Pero lo que resulta aún más espeluznante y, por ende, más preocupante porque según un Informe de la CNDH y del Instituto de Investigaciones Sociales de la UNAM, los linchamientos mantenían una tendencia incremental entre 2015 y 2018 (fechas que cubre el trabajo). De 2015 a 2016 crecieron 37% y de 2017 a 2018, 190%, pasaron de 60 a 174, una cifra por demás alarmante. Estos datos son recolectados del Informe especial sobre los linchamientos en territorio nacional. 22 de mayo de 2019.

Intentando comprender el aterrador fenómeno, en el marco de la encuesta de percepción sobre seguridad ciudadana y convivencia nacional (Encove), se aplicó un cuestionario en algunos municipios de las cuatro entidades donde se tenían registrados más linchamientos entre 1988 y 2014, incluidos entre ellos lamentablemente a Puebla.

Y las respuestas de los entrevistados ilustran de manera nítida la más que difícil situación que se vive en estos Estados.
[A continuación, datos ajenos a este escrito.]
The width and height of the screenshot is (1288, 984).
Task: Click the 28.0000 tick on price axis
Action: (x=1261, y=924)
A la pregunta “en términos de delincuencia, considera que vivir en su colonia es…”, el porcentaje de personas que contestaron la opción de “muy inseguro o inseguro” fue en la Ciudad de México el 75.3%, en Morelos 72.4%, en el Estado de México 87.1 % y en Puebla 74.5 por ciento.

Y la misma pregunta, pero ahora en relación al municipio, los porcentajes fueron mayores: Ciudad de México 79.7, Morelos, 83.4, México 90.9 y Puebla 79.8. Es decir, aunque los datos no requieren traducción, la inmensa mayoría de la gente en esos municipios vive con miedo producto de la inseguridad.
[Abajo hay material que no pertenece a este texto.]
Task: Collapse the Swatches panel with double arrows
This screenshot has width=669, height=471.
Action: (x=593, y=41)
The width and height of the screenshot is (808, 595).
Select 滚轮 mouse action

Quizá por ello, las respuestas de esas mismas personas fueron mayoritariamente aprobatorias del expediente de hacerse “justicia por propia mano”. Los siguientes son los porcentajes de aquellos que respondieron que están de acuerdo o totalmente de acuerdo con ello. La Ciudad de México 58.4, Morelos 50.5, México 59.9 y Puebla 63.8. Y a la pregunta hipotética de si estarían de acuerdo en que los pasajeros del transporte público, lugar donde más asaltos se cometen en las principales áreas metropolitanas golpearan a quien se sube a robar, el de acuerdo y el totalmente de acuerdo se incrementa sensiblemente: En la Ciudad de México 77.5, Morelos 70.3, México 78.3 y Puebla 79.4.

Estas cifras nos muestran como millones de personas en México se sienten, y con razón, inermes ante el crimen, ante una impunidad que alcanza un 90% en nuestro país. Hay un vacío de autoridad que aprovechan los grupos y pandillas delincuenciales. Un vacío que les hace saber a los delincuentes que, casi seguramente, no serán juzgados y mucho menos castigados por los delitos que cometan.

La debilidad institucional genera una especie de ley de la selva en la cual los más fuertes, que ciertamente son los que se encuentran armados, llevan las de ganar ante una ciudadanía desprotegida. Quizá sea el problema más agudo que vive el país y que sufrimos sus habitantes. La expansión sin freno de la violencia y el profundo déficit en la actuación de policías, ministerios públicos y jueces debería ser un punto fundamental de reflexión de eso que llamamos la agenda nacional.

Todos los mexicanos saben o deberían saber que las instituciones estatales son, en primer lugar, para garantizar la seguridad de las personas y sus bienes. El más que conocido apotegma del Estado como monopolio de la fuerza legítima quiere decir que ningún particular puede ejercer la violencia contra sus conciudadanos. Por desgracia esto último no solo sucede, sino se expande corroyendo los pilares del Estado y también las relaciones sociales, hoy marcadas, en demasiados casos, por la sangre y el miedo.